**WHAT TO WORK ON:**
Copy out every line of the rows below, including the requests, but shift each coordinate in the answers by -58. Leave the pictures out.

**RECORDS SUPPLIED:**
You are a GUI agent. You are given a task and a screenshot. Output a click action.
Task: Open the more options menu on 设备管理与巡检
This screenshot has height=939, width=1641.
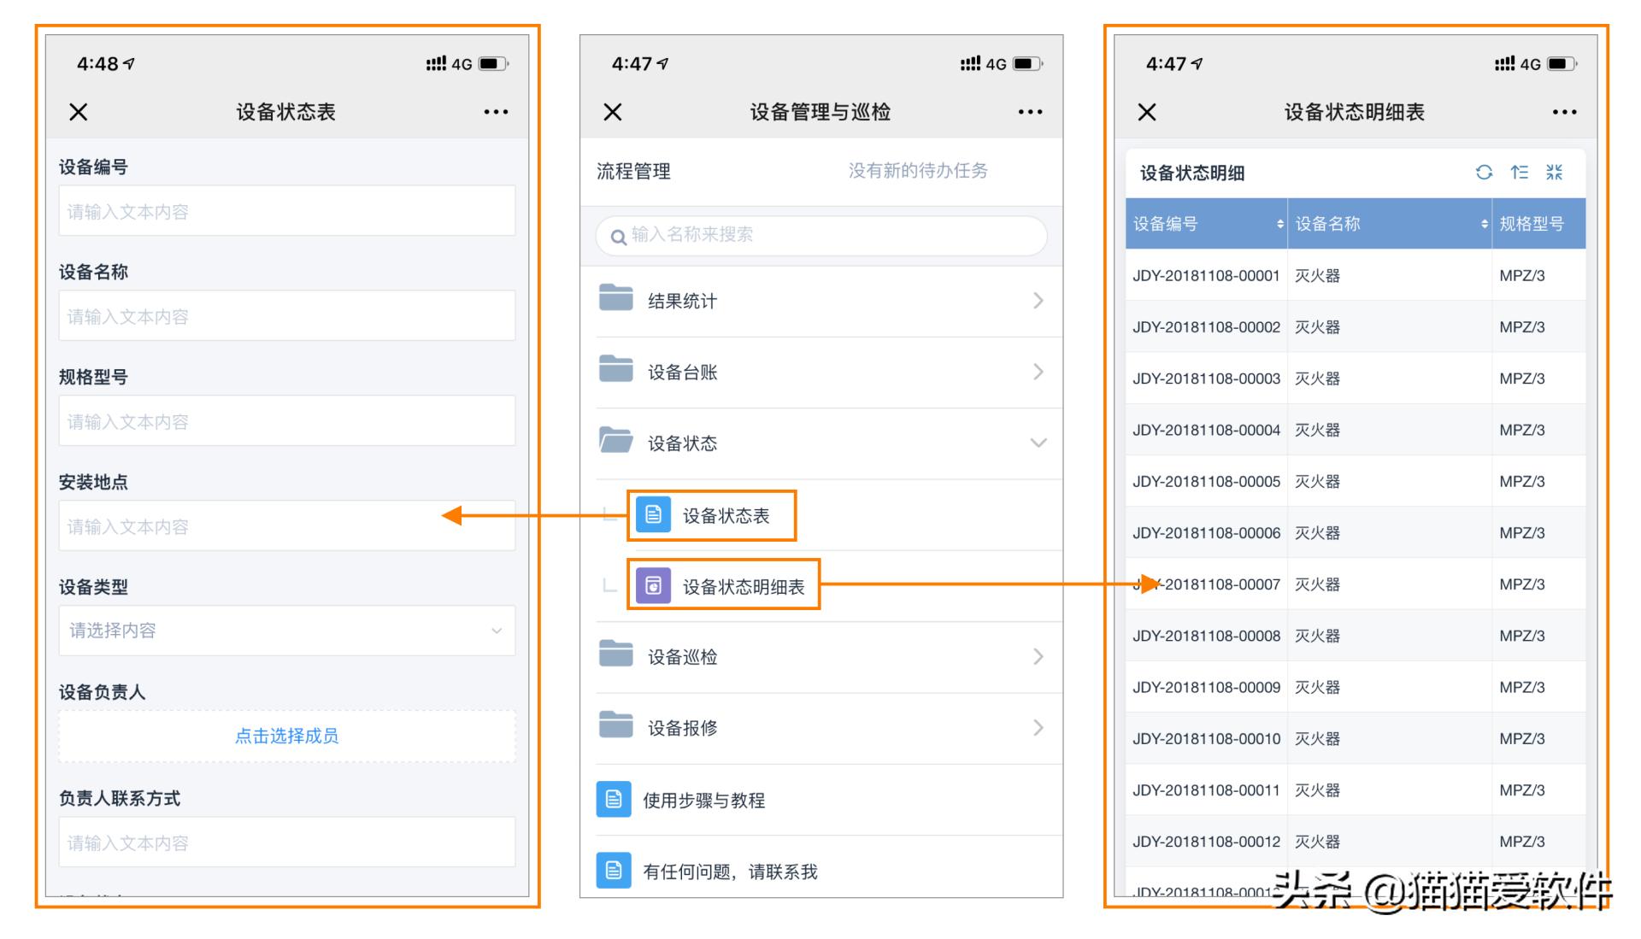pyautogui.click(x=1030, y=111)
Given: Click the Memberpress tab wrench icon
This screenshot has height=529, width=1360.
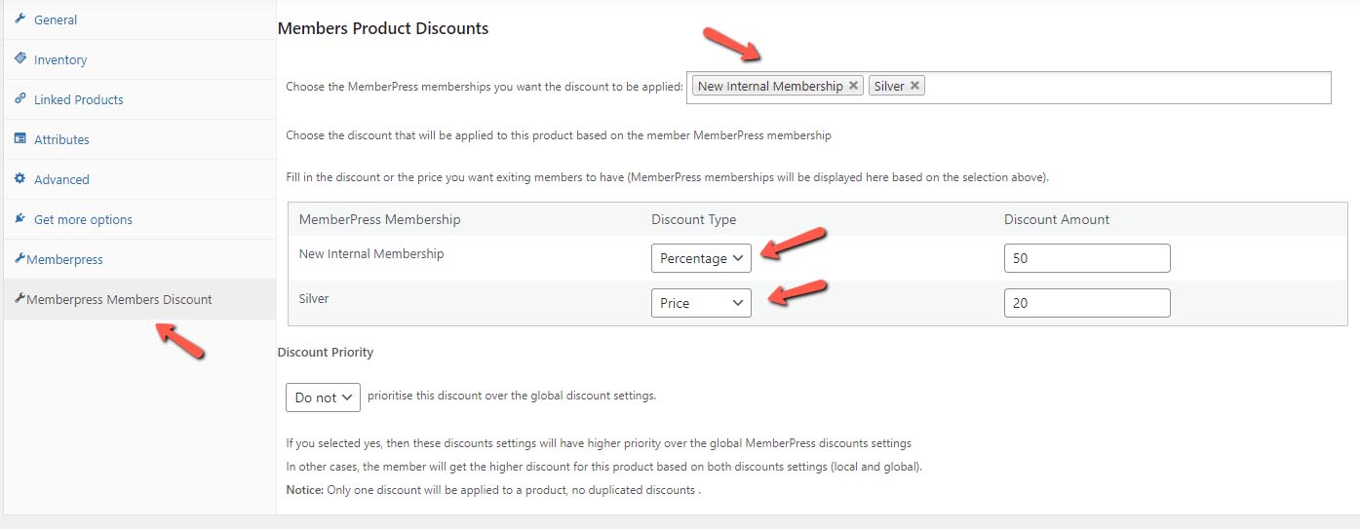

**WRITTEN ANSWER:**
You are a GUI agent. You are given a task and a screenshot. Output a click action.
Task: Open the more options menu on 设备管理与巡检
This screenshot has height=939, width=1641.
pyautogui.click(x=972, y=53)
Given: Click the Memberpress tab wrench icon
This screenshot has height=529, width=1360.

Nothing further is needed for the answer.